Word for word, reproduce every line of the data.

EXERCISE MATERIALS ::
__________________________________________________
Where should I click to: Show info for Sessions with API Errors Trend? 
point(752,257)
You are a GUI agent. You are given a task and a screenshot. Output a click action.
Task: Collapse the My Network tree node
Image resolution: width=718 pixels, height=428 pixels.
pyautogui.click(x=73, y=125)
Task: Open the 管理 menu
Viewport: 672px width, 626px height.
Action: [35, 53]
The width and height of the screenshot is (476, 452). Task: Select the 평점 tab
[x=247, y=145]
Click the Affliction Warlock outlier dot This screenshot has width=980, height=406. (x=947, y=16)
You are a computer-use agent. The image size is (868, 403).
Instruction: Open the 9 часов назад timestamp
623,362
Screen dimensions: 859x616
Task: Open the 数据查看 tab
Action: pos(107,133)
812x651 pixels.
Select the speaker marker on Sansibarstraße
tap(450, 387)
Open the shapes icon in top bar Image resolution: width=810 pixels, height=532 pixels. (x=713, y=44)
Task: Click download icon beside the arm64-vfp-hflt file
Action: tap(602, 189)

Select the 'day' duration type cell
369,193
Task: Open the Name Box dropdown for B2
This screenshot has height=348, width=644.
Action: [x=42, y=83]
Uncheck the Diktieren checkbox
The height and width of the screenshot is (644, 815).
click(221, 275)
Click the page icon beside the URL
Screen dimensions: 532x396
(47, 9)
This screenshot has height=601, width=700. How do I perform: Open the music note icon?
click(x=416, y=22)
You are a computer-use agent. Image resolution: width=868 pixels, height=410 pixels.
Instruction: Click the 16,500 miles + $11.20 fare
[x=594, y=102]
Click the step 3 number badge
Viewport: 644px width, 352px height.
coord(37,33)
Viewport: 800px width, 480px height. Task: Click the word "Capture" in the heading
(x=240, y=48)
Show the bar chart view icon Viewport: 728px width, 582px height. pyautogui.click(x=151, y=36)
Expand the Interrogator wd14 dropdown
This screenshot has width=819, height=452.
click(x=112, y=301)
__________________________________________________
TASK ANSWER ::
Where should I click to: Show info for Sessions with API Errors Trend? 
point(752,257)
You are a GUI agent. You are given a task and a screenshot. Output a click action.
Task: Collapse the My Network tree node
Image resolution: width=718 pixels, height=428 pixels.
pyautogui.click(x=73, y=125)
Task: Open the 管理 menu
Viewport: 672px width, 626px height.
Action: [35, 53]
The width and height of the screenshot is (476, 452). Task: Select the 평점 tab
[x=247, y=145]
Click the Affliction Warlock outlier dot This screenshot has width=980, height=406. (x=947, y=16)
You are a computer-use agent. The image size is (868, 403).
Instruction: Open the 9 часов назад timestamp
623,362
Screen dimensions: 859x616
Task: Open the 数据查看 tab
Action: pos(107,133)
812x651 pixels.
Select the speaker marker on Sansibarstraße
tap(450, 387)
Open the shapes icon in top bar Image resolution: width=810 pixels, height=532 pixels. (x=713, y=44)
Task: Click download icon beside the arm64-vfp-hflt file
Action: tap(602, 189)

Select the 'day' duration type cell
369,193
Task: Open the Name Box dropdown for B2
This screenshot has height=348, width=644.
Action: [x=42, y=83]
Uncheck the Diktieren checkbox
The height and width of the screenshot is (644, 815).
click(221, 275)
Click the page icon beside the URL
Screen dimensions: 532x396
(47, 9)
This screenshot has height=601, width=700. How do I perform: Open the music note icon?
click(x=416, y=22)
You are a computer-use agent. Image resolution: width=868 pixels, height=410 pixels.
Instruction: Click the 16,500 miles + $11.20 fare
[x=594, y=102]
Click the step 3 number badge
Viewport: 644px width, 352px height.
coord(37,33)
Viewport: 800px width, 480px height. Task: Click the word "Capture" in the heading
(x=240, y=48)
Show the bar chart view icon Viewport: 728px width, 582px height. pyautogui.click(x=151, y=36)
Expand the Interrogator wd14 dropdown
This screenshot has width=819, height=452.
click(x=112, y=301)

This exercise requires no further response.